100話 ハイランドへ
僕が爆弾を開発したことで、戦局は大きく変わってきた。
これまで海賊にやられっぱなしだったのは、海賊の火矢による攻撃にてこずったことが大きい。しかし、火矢による攻撃は致命打とは言えないし、消火も可能だ。しかし爆弾による攻撃は致命的で、あっという間に船は燃え上がり、沈むしかない。というか、爆発に巻き込まれてしまえば大変なことになる。
一週間もすると、海賊はほぼ壊滅し、ファーランド領海に近づいて来なくなった。みんな命は惜しいのだろう。
僕はイリスの職人に頼み、強力な蒸気船を作り上げた。とは言え、これはもう必要ないかもしれない。なんかの役に立つかもしれないけど。
その後も、僕は軍事学校の教師として、生徒たちを指導した。みんな天才的で、僕なんかよりよっぽど優れている気がする。連携もできるようになってきたし、指揮官になる自覚も付いて来たようだ。
その日、晴れた日だったが、ノームのエドウィン君が部屋を訪ねて来た。
「失礼します」
緊張しながら、服を整えるエドウィン君。
「やあエドウィン君。どうかしたの?」
僕はそう聞いた。
「先生、例の爆弾の成功もあって、海賊たちもほとんどいなくなりました。しかし、あれを安定的に作るには、材料を確保する必要があると思います」
そういうエドウィン君。
確かに、それは問題だった。特に火薬の材料である硝石。他にも、金属なら欲しい物はたくさんある。

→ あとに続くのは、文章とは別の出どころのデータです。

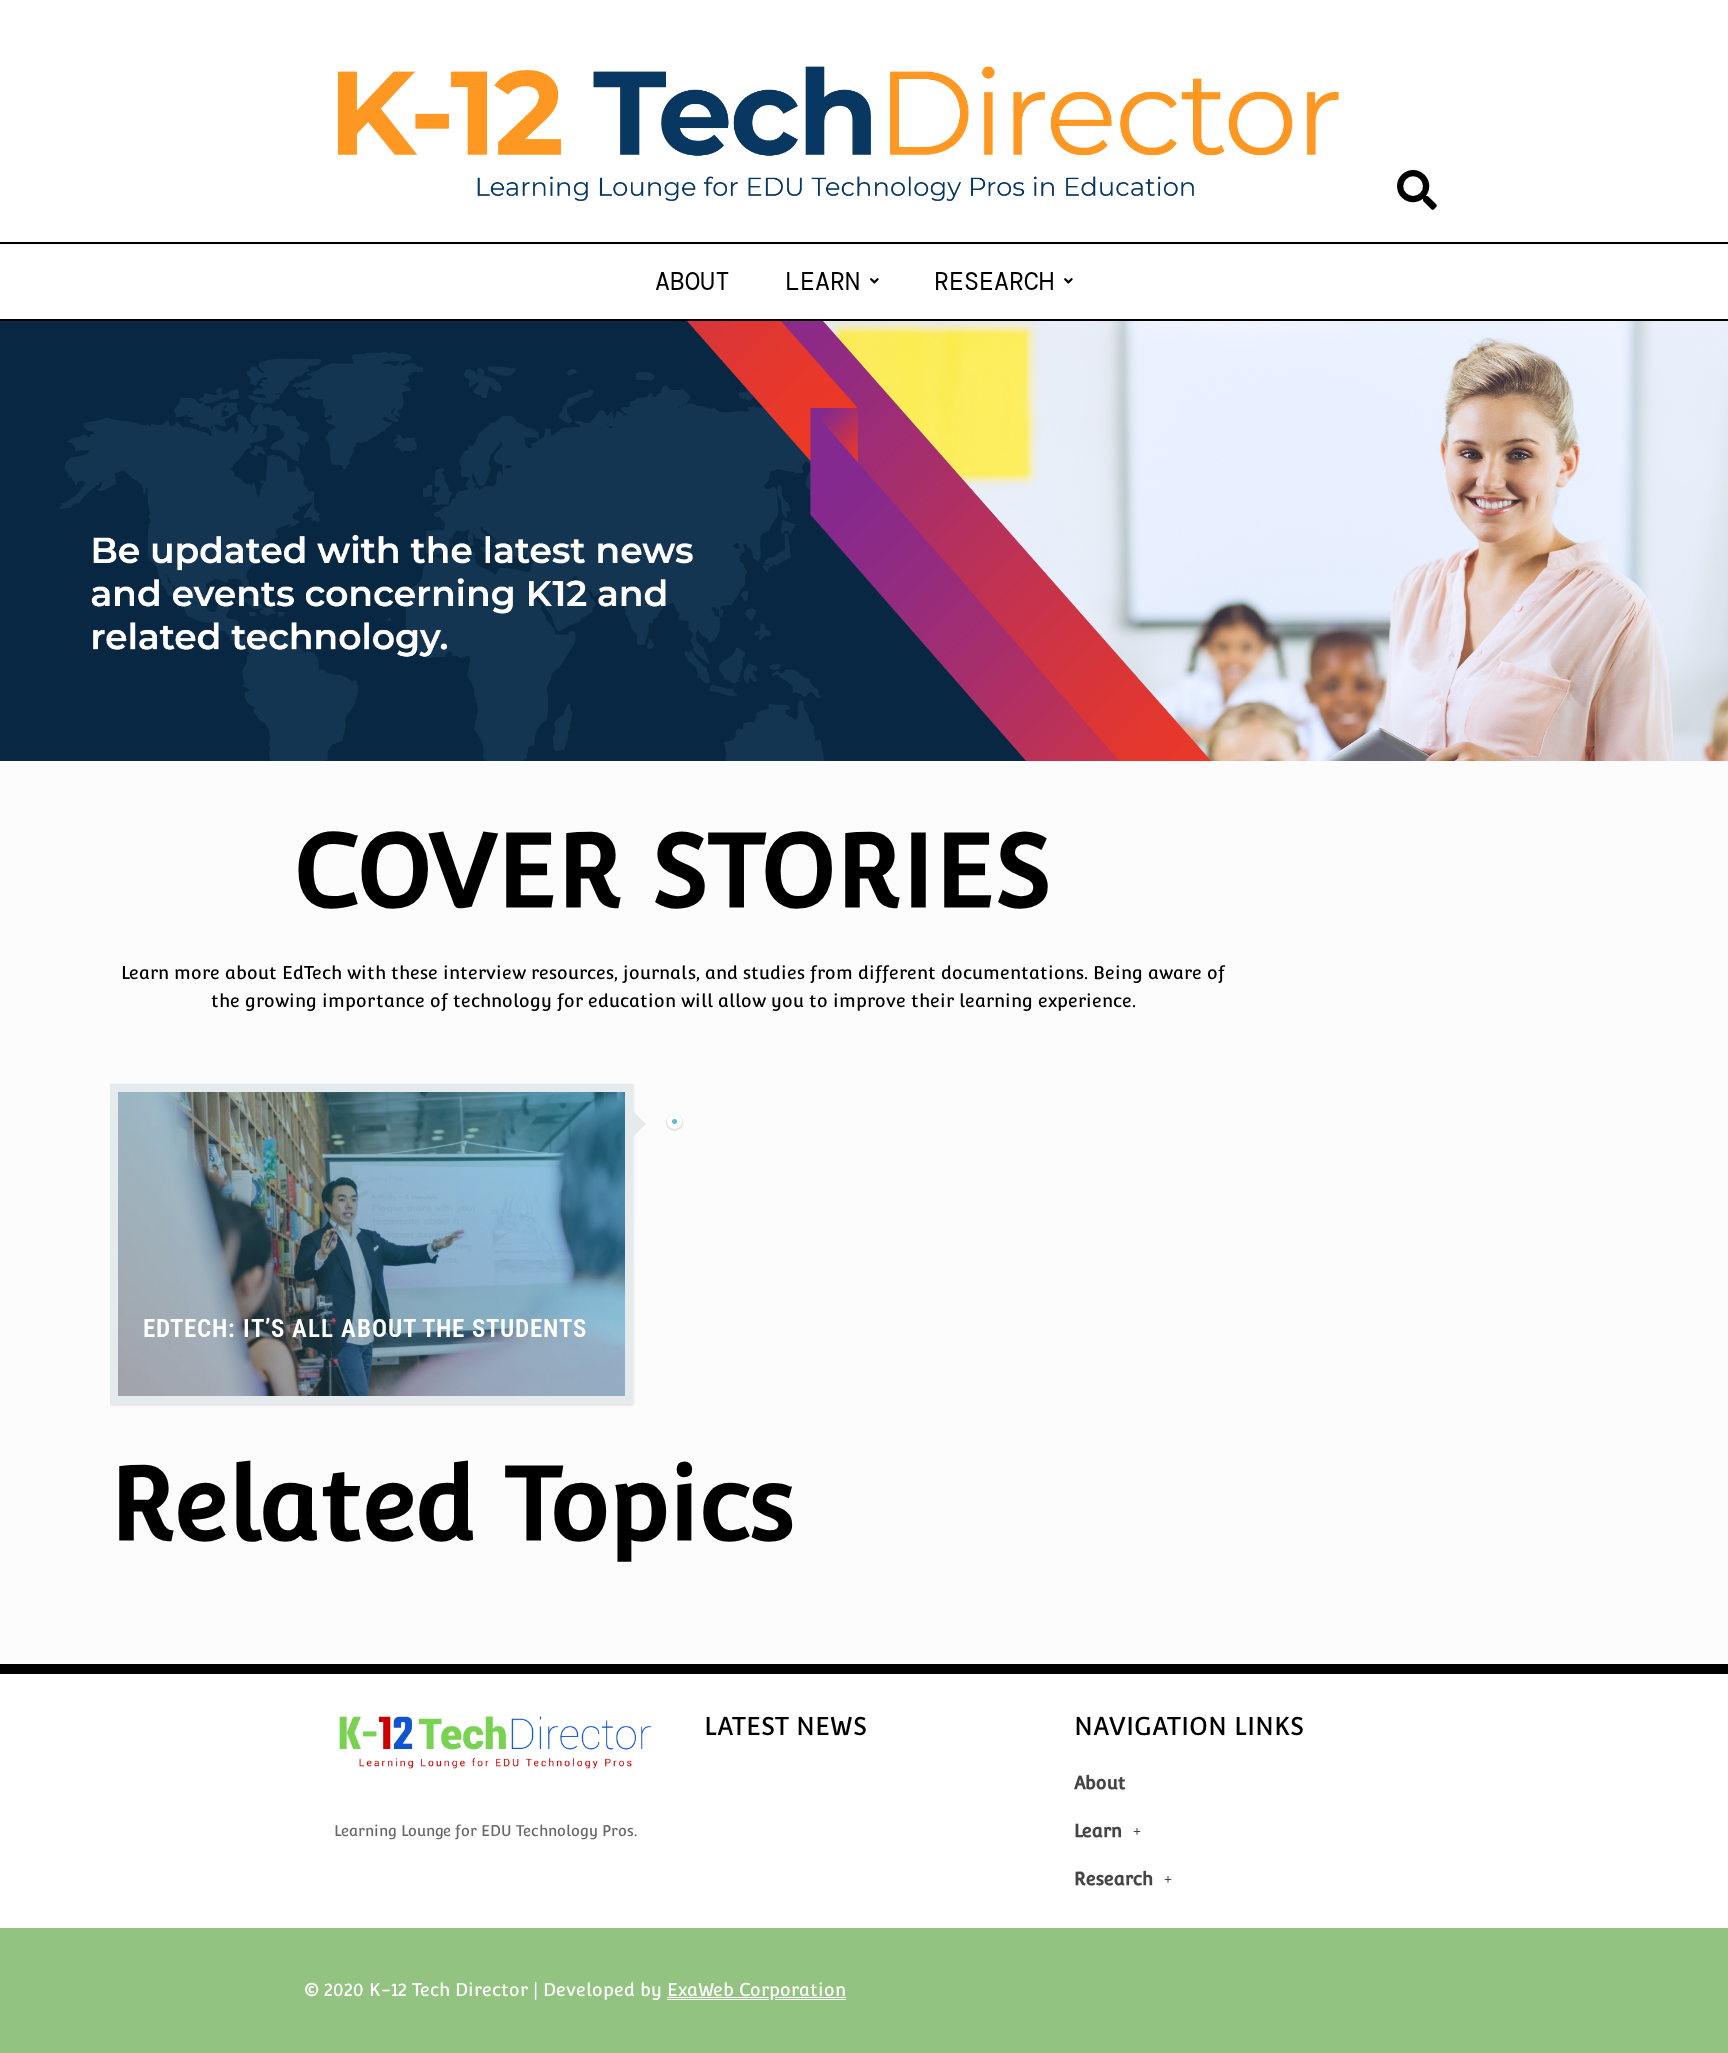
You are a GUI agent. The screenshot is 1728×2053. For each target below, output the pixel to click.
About (692, 281)
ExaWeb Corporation (756, 1989)
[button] (832, 281)
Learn (822, 281)
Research (994, 281)
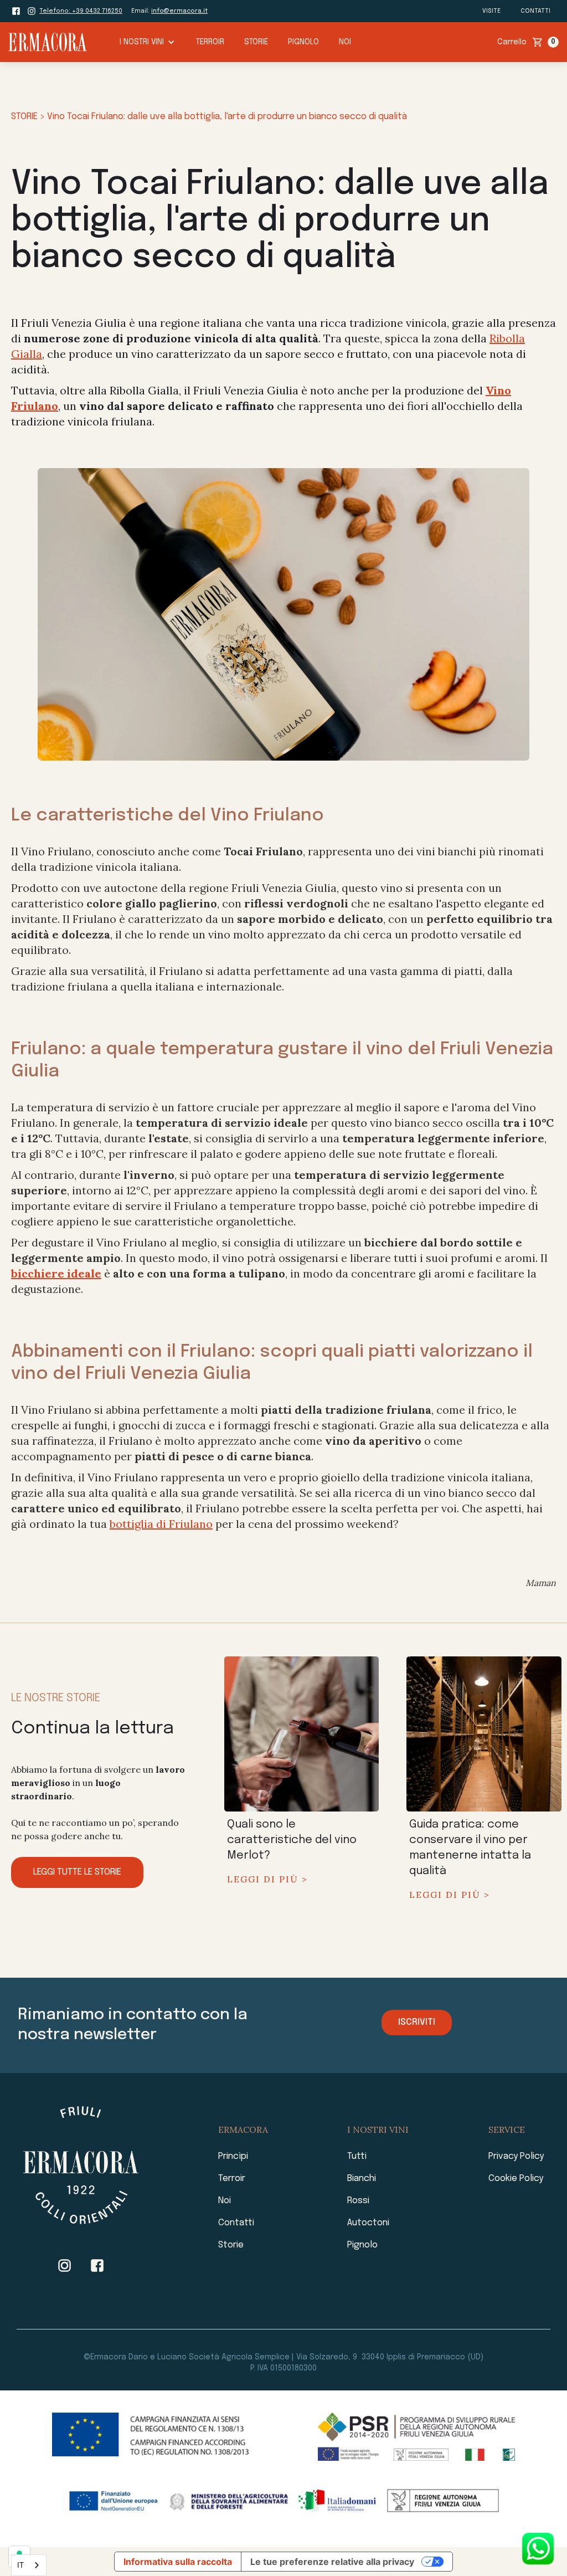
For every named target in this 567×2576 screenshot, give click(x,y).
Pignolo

「そこでジャムルのみならず、ハイランドの周辺を探索して、生産力を上げようと思うのですが」
そういうエドウィン君。確かにそれは考えていた。
「だけどエドウィン君、ハイランドはセラさんの領域だ。彼女の了解を得なければならないだろう」
僕は言った。
「確かに。先生はセラさんともお知り合いでしたよね?」
そう聞くエドウィン君。
「そうだな……。会いに行ってみるか」
僕はそう言った。
セラさんには随分お世話になった。鉱物の確保はともかく、会いに行っても良いかもしれない。
「わかった。んじゃ早速行こうか」
僕は言った。
「了解です!」
エドウィン君は元気にそう言った。